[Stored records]
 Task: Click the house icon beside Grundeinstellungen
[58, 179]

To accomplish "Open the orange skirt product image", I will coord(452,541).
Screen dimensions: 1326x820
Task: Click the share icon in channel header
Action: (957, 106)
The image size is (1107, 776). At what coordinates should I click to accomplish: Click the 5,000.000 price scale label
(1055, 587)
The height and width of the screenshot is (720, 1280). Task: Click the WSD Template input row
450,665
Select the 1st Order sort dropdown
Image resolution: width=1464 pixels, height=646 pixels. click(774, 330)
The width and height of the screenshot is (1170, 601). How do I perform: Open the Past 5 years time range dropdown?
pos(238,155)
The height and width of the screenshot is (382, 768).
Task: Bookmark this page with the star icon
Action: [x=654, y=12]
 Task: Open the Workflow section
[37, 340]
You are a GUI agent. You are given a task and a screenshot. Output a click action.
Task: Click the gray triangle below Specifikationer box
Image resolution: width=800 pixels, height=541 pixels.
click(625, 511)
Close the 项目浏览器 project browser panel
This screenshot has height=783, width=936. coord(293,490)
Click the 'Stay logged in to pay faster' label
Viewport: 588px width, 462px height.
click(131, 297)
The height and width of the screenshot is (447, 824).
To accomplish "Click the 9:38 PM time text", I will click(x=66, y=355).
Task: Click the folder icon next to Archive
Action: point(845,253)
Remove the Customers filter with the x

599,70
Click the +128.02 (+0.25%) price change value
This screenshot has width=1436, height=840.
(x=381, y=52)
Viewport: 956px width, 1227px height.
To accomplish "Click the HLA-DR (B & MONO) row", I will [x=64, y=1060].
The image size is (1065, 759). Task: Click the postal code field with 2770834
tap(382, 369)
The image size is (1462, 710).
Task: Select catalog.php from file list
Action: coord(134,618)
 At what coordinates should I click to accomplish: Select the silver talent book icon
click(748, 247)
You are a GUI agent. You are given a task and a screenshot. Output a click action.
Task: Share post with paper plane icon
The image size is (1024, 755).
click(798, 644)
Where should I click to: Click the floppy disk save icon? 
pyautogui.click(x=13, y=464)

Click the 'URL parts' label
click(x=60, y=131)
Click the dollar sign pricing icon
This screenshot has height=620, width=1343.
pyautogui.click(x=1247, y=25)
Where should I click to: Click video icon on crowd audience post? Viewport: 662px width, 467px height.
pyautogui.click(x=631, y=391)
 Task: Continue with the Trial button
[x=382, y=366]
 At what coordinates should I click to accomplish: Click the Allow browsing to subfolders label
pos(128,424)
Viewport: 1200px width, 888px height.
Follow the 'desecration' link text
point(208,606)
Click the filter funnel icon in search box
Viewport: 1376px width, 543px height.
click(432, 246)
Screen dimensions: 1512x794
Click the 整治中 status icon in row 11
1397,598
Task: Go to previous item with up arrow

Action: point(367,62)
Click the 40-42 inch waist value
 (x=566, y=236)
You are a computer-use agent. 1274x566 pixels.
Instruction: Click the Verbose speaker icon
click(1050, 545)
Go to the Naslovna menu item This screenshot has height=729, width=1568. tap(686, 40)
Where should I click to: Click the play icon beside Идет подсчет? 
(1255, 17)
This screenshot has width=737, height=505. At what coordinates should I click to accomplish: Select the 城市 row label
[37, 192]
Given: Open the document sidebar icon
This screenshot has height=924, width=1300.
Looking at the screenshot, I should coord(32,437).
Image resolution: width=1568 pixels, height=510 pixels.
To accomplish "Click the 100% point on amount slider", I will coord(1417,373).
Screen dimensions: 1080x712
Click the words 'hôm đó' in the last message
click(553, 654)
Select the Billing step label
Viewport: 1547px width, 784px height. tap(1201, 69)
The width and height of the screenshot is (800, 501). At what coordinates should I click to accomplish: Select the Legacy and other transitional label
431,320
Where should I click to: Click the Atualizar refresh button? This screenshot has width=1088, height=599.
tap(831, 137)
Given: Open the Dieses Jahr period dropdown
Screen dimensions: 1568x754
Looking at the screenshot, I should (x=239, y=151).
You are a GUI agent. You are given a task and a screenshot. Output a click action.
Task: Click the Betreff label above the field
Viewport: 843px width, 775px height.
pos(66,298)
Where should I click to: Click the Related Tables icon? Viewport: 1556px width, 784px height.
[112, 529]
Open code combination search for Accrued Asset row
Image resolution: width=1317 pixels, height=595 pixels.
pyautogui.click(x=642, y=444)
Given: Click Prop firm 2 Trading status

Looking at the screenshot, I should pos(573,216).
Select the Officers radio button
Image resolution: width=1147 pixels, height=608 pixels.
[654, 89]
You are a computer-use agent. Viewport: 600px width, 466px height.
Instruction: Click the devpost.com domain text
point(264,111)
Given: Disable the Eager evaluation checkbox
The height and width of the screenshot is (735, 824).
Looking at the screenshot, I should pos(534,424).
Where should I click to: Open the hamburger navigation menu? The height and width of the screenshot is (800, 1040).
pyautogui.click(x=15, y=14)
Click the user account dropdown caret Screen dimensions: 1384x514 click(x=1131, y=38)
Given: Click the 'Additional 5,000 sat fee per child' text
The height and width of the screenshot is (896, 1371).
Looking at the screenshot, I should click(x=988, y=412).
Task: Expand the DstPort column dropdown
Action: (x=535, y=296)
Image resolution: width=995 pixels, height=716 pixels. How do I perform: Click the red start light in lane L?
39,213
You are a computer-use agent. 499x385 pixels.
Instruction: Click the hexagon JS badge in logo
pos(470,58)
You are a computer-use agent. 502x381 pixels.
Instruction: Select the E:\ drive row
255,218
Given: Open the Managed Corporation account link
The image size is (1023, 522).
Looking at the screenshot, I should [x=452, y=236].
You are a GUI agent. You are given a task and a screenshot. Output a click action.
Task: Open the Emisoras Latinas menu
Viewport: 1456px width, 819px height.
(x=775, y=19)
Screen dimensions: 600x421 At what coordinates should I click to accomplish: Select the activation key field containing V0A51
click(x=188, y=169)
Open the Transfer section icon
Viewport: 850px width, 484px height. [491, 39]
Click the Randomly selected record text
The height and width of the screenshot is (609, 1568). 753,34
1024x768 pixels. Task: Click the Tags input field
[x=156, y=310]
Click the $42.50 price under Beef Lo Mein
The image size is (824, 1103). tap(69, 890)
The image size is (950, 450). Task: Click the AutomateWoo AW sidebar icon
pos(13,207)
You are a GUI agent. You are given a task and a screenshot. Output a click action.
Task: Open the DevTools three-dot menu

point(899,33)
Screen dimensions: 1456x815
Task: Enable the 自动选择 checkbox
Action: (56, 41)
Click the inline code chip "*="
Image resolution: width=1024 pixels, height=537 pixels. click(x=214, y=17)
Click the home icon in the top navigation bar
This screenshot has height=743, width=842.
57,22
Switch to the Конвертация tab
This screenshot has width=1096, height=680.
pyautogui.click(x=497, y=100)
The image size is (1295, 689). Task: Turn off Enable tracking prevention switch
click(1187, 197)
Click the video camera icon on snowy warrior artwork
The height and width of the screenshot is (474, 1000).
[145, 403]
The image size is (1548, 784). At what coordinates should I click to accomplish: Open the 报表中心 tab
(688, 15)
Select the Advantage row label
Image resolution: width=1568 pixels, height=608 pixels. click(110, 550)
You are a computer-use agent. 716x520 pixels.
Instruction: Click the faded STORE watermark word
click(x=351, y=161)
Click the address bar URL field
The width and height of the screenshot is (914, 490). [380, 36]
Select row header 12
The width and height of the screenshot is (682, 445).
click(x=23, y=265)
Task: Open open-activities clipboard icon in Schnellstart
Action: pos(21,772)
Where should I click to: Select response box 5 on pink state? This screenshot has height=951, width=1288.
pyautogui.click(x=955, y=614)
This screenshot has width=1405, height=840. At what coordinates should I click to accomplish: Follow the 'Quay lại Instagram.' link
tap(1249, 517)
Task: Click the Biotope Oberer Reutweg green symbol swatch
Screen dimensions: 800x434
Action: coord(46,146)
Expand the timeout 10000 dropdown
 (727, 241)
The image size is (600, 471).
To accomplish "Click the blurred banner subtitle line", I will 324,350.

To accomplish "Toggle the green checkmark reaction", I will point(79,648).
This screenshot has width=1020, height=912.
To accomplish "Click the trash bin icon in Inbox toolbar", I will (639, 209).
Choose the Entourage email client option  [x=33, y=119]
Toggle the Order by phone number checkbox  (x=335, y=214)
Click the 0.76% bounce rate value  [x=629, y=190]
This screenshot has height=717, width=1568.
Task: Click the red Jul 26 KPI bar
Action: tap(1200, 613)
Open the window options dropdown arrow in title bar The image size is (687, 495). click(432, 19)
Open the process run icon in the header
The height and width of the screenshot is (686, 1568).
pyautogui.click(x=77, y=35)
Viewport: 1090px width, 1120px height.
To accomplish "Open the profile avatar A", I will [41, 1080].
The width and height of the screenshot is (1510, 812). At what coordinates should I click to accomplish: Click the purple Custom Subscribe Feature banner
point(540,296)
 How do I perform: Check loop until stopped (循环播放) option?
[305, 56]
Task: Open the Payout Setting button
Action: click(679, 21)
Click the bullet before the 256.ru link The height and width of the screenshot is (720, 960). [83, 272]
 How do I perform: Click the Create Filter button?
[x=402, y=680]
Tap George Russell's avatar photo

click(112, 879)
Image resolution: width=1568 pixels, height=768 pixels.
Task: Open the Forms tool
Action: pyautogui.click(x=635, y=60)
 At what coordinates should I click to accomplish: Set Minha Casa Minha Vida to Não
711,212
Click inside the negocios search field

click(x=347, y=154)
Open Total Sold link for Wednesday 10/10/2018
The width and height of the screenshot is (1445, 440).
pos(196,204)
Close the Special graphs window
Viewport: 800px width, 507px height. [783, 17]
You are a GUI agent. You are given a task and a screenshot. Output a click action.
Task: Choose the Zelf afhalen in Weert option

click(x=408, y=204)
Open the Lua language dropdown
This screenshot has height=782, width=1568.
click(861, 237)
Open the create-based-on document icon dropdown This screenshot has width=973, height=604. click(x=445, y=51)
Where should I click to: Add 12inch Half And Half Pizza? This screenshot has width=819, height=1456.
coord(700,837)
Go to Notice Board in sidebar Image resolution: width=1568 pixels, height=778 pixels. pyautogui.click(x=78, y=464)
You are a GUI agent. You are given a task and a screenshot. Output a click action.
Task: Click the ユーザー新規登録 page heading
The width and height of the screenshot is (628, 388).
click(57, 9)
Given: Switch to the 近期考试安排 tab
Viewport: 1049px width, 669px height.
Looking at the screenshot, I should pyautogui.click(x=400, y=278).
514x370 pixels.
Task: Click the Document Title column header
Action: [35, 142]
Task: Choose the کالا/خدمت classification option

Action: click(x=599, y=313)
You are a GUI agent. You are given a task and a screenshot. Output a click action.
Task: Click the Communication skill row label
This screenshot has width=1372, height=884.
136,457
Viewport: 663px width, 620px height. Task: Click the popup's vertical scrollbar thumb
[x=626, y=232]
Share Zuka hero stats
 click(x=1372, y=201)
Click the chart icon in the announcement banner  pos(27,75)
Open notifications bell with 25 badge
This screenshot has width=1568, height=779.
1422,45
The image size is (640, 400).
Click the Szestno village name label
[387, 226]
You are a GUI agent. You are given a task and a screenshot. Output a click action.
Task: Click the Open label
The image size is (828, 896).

* Instructions for the task: What you give back should be only the lines of the records above, starting at the line with "Task: Open the DevTools three-dot menu" and ending at the line with "You are a computer-use agent. 716x520 pixels.", restated word for word.

* Solution to this task:
Task: Open the DevTools three-dot menu

point(899,33)
Screen dimensions: 1456x815
Task: Enable the 自动选择 checkbox
Action: (56, 41)
Click the inline code chip "*="
Image resolution: width=1024 pixels, height=537 pixels. click(x=214, y=17)
Click the home icon in the top navigation bar
This screenshot has height=743, width=842.
57,22
Switch to the Конвертация tab
This screenshot has width=1096, height=680.
pyautogui.click(x=497, y=100)
The image size is (1295, 689). Task: Turn off Enable tracking prevention switch
click(1187, 197)
Click the video camera icon on snowy warrior artwork
The height and width of the screenshot is (474, 1000).
[145, 403]
The image size is (1548, 784). At what coordinates should I click to accomplish: Open the 报表中心 tab
(688, 15)
Select the Advantage row label
Image resolution: width=1568 pixels, height=608 pixels. click(110, 550)
You are a computer-use agent. 716x520 pixels.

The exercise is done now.